*** RECORDS FOR THE TASK ***

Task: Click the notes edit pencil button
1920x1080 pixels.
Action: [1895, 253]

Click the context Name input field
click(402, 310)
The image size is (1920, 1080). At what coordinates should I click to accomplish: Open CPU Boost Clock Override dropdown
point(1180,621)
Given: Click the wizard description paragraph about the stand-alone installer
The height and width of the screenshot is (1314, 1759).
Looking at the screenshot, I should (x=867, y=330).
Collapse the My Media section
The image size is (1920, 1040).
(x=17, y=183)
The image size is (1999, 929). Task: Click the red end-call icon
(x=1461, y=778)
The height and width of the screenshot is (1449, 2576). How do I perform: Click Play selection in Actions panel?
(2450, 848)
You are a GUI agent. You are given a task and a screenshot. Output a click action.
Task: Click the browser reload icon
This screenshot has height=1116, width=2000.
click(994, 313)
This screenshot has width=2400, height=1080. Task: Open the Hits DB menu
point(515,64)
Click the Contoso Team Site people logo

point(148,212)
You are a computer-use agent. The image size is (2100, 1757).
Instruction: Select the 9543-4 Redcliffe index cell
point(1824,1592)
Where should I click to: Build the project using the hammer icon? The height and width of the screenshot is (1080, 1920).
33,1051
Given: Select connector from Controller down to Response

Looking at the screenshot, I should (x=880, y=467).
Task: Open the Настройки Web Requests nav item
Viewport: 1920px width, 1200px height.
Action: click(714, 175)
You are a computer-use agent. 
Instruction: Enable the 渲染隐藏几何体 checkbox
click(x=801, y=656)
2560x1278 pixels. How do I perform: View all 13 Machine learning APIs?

***

▶ [TASK GOAL] Retype the material exactly.

▶ [REPLY TO THE EXERCISE]
Task: Click the notes edit pencil button
1920x1080 pixels.
Action: [1895, 253]

Click the context Name input field
click(402, 310)
The image size is (1920, 1080). At what coordinates should I click to accomplish: Open CPU Boost Clock Override dropdown
point(1180,621)
Given: Click the wizard description paragraph about the stand-alone installer
The height and width of the screenshot is (1314, 1759).
Looking at the screenshot, I should (x=867, y=330).
Collapse the My Media section
The image size is (1920, 1040).
(x=17, y=183)
The image size is (1999, 929). Task: Click the red end-call icon
(x=1461, y=778)
The height and width of the screenshot is (1449, 2576). How do I perform: Click Play selection in Actions panel?
(2450, 848)
You are a GUI agent. You are given a task and a screenshot. Output a click action.
Task: Click the browser reload icon
This screenshot has height=1116, width=2000.
click(994, 313)
This screenshot has width=2400, height=1080. Task: Open the Hits DB menu
point(515,64)
Click the Contoso Team Site people logo

point(148,212)
You are a computer-use agent. The image size is (2100, 1757).
Instruction: Select the 9543-4 Redcliffe index cell
point(1824,1592)
Where should I click to: Build the project using the hammer icon? The height and width of the screenshot is (1080, 1920).
33,1051
Given: Select connector from Controller down to Response

Looking at the screenshot, I should (x=880, y=467).
Task: Open the Настройки Web Requests nav item
Viewport: 1920px width, 1200px height.
Action: click(714, 175)
You are a computer-use agent. 
Instruction: Enable the 渲染隐藏几何体 checkbox
click(x=801, y=656)
2560x1278 pixels. How do I perform: View all 13 Machine learning APIs?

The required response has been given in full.